> [RECORDS]:
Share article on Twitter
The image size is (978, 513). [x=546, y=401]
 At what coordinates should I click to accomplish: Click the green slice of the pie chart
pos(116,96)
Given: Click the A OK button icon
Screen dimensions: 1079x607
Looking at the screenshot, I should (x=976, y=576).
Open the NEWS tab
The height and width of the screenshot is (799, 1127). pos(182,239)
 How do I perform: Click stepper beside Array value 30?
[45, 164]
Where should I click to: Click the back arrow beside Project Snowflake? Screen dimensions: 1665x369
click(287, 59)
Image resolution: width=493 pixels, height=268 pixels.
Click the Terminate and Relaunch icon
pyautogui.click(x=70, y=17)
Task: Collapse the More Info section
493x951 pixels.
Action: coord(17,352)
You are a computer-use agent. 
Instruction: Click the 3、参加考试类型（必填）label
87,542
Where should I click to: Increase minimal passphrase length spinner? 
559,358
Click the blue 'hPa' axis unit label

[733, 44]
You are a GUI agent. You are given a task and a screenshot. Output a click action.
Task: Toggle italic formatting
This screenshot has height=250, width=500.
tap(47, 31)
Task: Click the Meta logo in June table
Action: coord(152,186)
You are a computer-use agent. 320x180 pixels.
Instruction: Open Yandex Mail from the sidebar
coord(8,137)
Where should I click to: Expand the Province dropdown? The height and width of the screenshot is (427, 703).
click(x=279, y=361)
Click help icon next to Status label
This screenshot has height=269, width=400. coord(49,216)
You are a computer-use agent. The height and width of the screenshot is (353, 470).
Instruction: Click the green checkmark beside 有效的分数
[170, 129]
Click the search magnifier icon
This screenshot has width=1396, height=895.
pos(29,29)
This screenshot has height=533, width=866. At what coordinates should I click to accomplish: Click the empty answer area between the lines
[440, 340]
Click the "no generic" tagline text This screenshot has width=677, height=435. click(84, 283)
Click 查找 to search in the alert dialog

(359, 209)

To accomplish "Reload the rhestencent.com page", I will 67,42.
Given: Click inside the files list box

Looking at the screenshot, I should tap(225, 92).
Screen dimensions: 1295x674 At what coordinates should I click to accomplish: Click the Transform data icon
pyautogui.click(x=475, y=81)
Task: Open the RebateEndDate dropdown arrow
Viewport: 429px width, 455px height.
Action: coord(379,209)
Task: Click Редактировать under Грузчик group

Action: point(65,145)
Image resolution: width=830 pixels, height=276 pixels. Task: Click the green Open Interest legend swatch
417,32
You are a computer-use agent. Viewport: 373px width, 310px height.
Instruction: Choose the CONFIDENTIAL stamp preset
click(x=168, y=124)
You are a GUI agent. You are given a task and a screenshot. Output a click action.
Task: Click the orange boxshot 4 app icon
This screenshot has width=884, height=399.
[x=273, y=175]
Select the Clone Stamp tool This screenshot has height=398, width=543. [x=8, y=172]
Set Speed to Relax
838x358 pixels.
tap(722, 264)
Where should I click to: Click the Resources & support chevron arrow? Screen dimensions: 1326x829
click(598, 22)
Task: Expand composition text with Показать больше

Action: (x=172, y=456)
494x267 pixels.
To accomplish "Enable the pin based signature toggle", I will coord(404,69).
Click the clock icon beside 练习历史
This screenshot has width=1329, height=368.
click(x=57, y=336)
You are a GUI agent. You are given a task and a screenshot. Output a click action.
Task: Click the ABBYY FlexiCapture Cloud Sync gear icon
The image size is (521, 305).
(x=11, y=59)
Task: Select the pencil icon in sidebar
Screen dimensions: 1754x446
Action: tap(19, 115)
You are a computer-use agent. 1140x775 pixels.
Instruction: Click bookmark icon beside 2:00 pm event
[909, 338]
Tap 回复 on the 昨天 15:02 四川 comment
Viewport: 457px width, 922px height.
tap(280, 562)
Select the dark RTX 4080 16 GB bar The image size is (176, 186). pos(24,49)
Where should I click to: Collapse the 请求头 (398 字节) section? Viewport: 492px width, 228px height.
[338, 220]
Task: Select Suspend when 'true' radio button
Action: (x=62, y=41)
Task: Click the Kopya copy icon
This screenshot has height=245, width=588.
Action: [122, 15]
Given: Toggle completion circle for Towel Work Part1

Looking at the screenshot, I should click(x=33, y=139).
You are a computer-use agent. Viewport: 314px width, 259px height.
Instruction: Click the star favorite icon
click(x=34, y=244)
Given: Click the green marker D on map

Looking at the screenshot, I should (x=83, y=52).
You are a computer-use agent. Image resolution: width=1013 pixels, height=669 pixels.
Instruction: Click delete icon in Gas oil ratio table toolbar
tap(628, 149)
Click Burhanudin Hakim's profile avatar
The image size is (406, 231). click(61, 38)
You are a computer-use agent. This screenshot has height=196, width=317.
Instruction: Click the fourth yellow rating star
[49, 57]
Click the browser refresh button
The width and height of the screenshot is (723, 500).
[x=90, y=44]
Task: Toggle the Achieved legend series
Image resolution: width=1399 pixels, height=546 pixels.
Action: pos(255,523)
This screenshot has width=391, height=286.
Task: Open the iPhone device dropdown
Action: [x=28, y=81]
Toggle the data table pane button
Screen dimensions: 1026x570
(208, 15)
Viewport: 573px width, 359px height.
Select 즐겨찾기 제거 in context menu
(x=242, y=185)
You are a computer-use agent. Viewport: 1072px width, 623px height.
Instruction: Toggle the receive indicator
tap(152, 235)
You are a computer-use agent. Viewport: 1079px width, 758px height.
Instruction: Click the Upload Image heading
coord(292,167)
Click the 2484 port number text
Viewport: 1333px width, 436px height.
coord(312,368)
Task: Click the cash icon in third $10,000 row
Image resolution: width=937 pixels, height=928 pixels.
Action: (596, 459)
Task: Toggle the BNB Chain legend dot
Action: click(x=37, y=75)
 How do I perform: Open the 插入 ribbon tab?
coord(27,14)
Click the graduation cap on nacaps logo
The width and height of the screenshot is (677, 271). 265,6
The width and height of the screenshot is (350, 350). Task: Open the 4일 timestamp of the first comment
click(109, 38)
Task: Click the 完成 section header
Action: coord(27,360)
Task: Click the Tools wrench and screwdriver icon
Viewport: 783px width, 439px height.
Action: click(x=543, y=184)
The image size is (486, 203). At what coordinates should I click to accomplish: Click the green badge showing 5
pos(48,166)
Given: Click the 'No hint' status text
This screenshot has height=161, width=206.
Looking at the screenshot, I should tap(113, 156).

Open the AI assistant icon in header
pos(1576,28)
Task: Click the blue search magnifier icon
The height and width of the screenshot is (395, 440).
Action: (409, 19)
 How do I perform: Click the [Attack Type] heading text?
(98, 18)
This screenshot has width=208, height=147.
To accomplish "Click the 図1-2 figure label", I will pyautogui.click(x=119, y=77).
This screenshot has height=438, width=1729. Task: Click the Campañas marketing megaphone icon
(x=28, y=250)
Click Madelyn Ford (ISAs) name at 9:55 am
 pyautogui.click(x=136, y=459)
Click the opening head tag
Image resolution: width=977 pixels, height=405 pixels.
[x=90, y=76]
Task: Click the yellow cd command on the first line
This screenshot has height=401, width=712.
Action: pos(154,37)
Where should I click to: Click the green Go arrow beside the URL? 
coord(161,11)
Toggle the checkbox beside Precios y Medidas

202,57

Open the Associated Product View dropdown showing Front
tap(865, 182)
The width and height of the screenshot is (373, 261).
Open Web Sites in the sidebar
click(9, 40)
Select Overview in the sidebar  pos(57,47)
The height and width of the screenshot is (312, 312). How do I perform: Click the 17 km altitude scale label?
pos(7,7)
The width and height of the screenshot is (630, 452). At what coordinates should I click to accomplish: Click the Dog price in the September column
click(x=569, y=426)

> [DIRECTIONS FOR THIS TASK]: Set down the full listing. Keep every line exact.

> [RESULT OF THIS EXERCISE]:
Share article on Twitter
The image size is (978, 513). [x=546, y=401]
 At what coordinates should I click to accomplish: Click the green slice of the pie chart
pos(116,96)
Given: Click the A OK button icon
Screen dimensions: 1079x607
Looking at the screenshot, I should (x=976, y=576).
Open the NEWS tab
The height and width of the screenshot is (799, 1127). pos(182,239)
 How do I perform: Click stepper beside Array value 30?
[45, 164]
Where should I click to: Click the back arrow beside Project Snowflake? Screen dimensions: 1665x369
click(287, 59)
Image resolution: width=493 pixels, height=268 pixels.
Click the Terminate and Relaunch icon
pyautogui.click(x=70, y=17)
Task: Collapse the More Info section
493x951 pixels.
Action: coord(17,352)
You are a computer-use agent. 
Instruction: Click the 3、参加考试类型（必填）label
87,542
Where should I click to: Increase minimal passphrase length spinner? 
559,358
Click the blue 'hPa' axis unit label

[733, 44]
You are a GUI agent. You are given a task and a screenshot. Output a click action.
Task: Toggle italic formatting
This screenshot has height=250, width=500.
tap(47, 31)
Task: Click the Meta logo in June table
Action: coord(152,186)
You are a computer-use agent. 320x180 pixels.
Instruction: Open Yandex Mail from the sidebar
coord(8,137)
Where should I click to: Expand the Province dropdown? The height and width of the screenshot is (427, 703).
click(x=279, y=361)
Click help icon next to Status label
This screenshot has height=269, width=400. coord(49,216)
You are a computer-use agent. The height and width of the screenshot is (353, 470).
Instruction: Click the green checkmark beside 有效的分数
[170, 129]
Click the search magnifier icon
This screenshot has width=1396, height=895.
pos(29,29)
This screenshot has height=533, width=866. At what coordinates should I click to accomplish: Click the empty answer area between the lines
[440, 340]
Click the "no generic" tagline text This screenshot has width=677, height=435. click(84, 283)
Click 查找 to search in the alert dialog

(359, 209)

To accomplish "Reload the rhestencent.com page", I will 67,42.
Given: Click inside the files list box

Looking at the screenshot, I should tap(225, 92).
Screen dimensions: 1295x674 At what coordinates should I click to accomplish: Click the Transform data icon
pyautogui.click(x=475, y=81)
Task: Open the RebateEndDate dropdown arrow
Viewport: 429px width, 455px height.
Action: coord(379,209)
Task: Click Редактировать under Грузчик group

Action: point(65,145)
Image resolution: width=830 pixels, height=276 pixels. Task: Click the green Open Interest legend swatch
417,32
You are a computer-use agent. Viewport: 373px width, 310px height.
Instruction: Choose the CONFIDENTIAL stamp preset
click(x=168, y=124)
You are a GUI agent. You are given a task and a screenshot. Output a click action.
Task: Click the orange boxshot 4 app icon
This screenshot has width=884, height=399.
[x=273, y=175]
Select the Clone Stamp tool This screenshot has height=398, width=543. [x=8, y=172]
Set Speed to Relax
838x358 pixels.
tap(722, 264)
Where should I click to: Click the Resources & support chevron arrow? Screen dimensions: 1326x829
click(598, 22)
Task: Expand composition text with Показать больше

Action: (x=172, y=456)
494x267 pixels.
To accomplish "Enable the pin based signature toggle", I will coord(404,69).
Click the clock icon beside 练习历史
This screenshot has width=1329, height=368.
click(x=57, y=336)
You are a GUI agent. You are given a task and a screenshot. Output a click action.
Task: Click the ABBYY FlexiCapture Cloud Sync gear icon
The image size is (521, 305).
(x=11, y=59)
Task: Select the pencil icon in sidebar
Screen dimensions: 1754x446
Action: tap(19, 115)
You are a computer-use agent. 1140x775 pixels.
Instruction: Click bookmark icon beside 2:00 pm event
[909, 338]
Tap 回复 on the 昨天 15:02 四川 comment
Viewport: 457px width, 922px height.
tap(280, 562)
Select the dark RTX 4080 16 GB bar The image size is (176, 186). pos(24,49)
Where should I click to: Collapse the 请求头 (398 字节) section? Viewport: 492px width, 228px height.
[338, 220]
Task: Select Suspend when 'true' radio button
Action: (x=62, y=41)
Task: Click the Kopya copy icon
This screenshot has height=245, width=588.
Action: [122, 15]
Given: Toggle completion circle for Towel Work Part1

Looking at the screenshot, I should click(x=33, y=139).
You are a computer-use agent. Viewport: 314px width, 259px height.
Instruction: Click the star favorite icon
click(x=34, y=244)
Given: Click the green marker D on map

Looking at the screenshot, I should (x=83, y=52).
You are a computer-use agent. Image resolution: width=1013 pixels, height=669 pixels.
Instruction: Click delete icon in Gas oil ratio table toolbar
tap(628, 149)
Click Burhanudin Hakim's profile avatar
The image size is (406, 231). click(61, 38)
You are a computer-use agent. This screenshot has height=196, width=317.
Instruction: Click the fourth yellow rating star
[49, 57]
Click the browser refresh button
The width and height of the screenshot is (723, 500).
[x=90, y=44]
Task: Toggle the Achieved legend series
Image resolution: width=1399 pixels, height=546 pixels.
Action: pos(255,523)
This screenshot has width=391, height=286.
Task: Open the iPhone device dropdown
Action: [x=28, y=81]
Toggle the data table pane button
Screen dimensions: 1026x570
(208, 15)
Viewport: 573px width, 359px height.
Select 즐겨찾기 제거 in context menu
(x=242, y=185)
You are a computer-use agent. Viewport: 1072px width, 623px height.
Instruction: Toggle the receive indicator
tap(152, 235)
You are a computer-use agent. Viewport: 1079px width, 758px height.
Instruction: Click the Upload Image heading
coord(292,167)
Click the 2484 port number text
Viewport: 1333px width, 436px height.
coord(312,368)
Task: Click the cash icon in third $10,000 row
Image resolution: width=937 pixels, height=928 pixels.
Action: (596, 459)
Task: Toggle the BNB Chain legend dot
Action: click(x=37, y=75)
 How do I perform: Open the 插入 ribbon tab?
coord(27,14)
Click the graduation cap on nacaps logo
The width and height of the screenshot is (677, 271). 265,6
The width and height of the screenshot is (350, 350). Task: Open the 4일 timestamp of the first comment
click(109, 38)
Task: Click the 完成 section header
Action: coord(27,360)
Task: Click the Tools wrench and screwdriver icon
Viewport: 783px width, 439px height.
Action: click(x=543, y=184)
The image size is (486, 203). At what coordinates should I click to accomplish: Click the green badge showing 5
pos(48,166)
Given: Click the 'No hint' status text
This screenshot has height=161, width=206.
Looking at the screenshot, I should tap(113, 156).

Open the AI assistant icon in header
pos(1576,28)
Task: Click the blue search magnifier icon
The height and width of the screenshot is (395, 440).
Action: (409, 19)
 How do I perform: Click the [Attack Type] heading text?
(98, 18)
This screenshot has width=208, height=147.
To accomplish "Click the 図1-2 figure label", I will pyautogui.click(x=119, y=77).
This screenshot has height=438, width=1729. Task: Click the Campañas marketing megaphone icon
(x=28, y=250)
Click Madelyn Ford (ISAs) name at 9:55 am
 pyautogui.click(x=136, y=459)
Click the opening head tag
Image resolution: width=977 pixels, height=405 pixels.
[x=90, y=76]
Task: Click the yellow cd command on the first line
This screenshot has height=401, width=712.
Action: pos(154,37)
Where should I click to: Click the green Go arrow beside the URL? 
coord(161,11)
Toggle the checkbox beside Precios y Medidas

202,57

Open the Associated Product View dropdown showing Front
tap(865, 182)
The width and height of the screenshot is (373, 261).
Open Web Sites in the sidebar
click(9, 40)
Select Overview in the sidebar  pos(57,47)
The height and width of the screenshot is (312, 312). How do I perform: Click the 17 km altitude scale label?
pos(7,7)
The width and height of the screenshot is (630, 452). At what coordinates should I click to accomplish: Click the Dog price in the September column
click(x=569, y=426)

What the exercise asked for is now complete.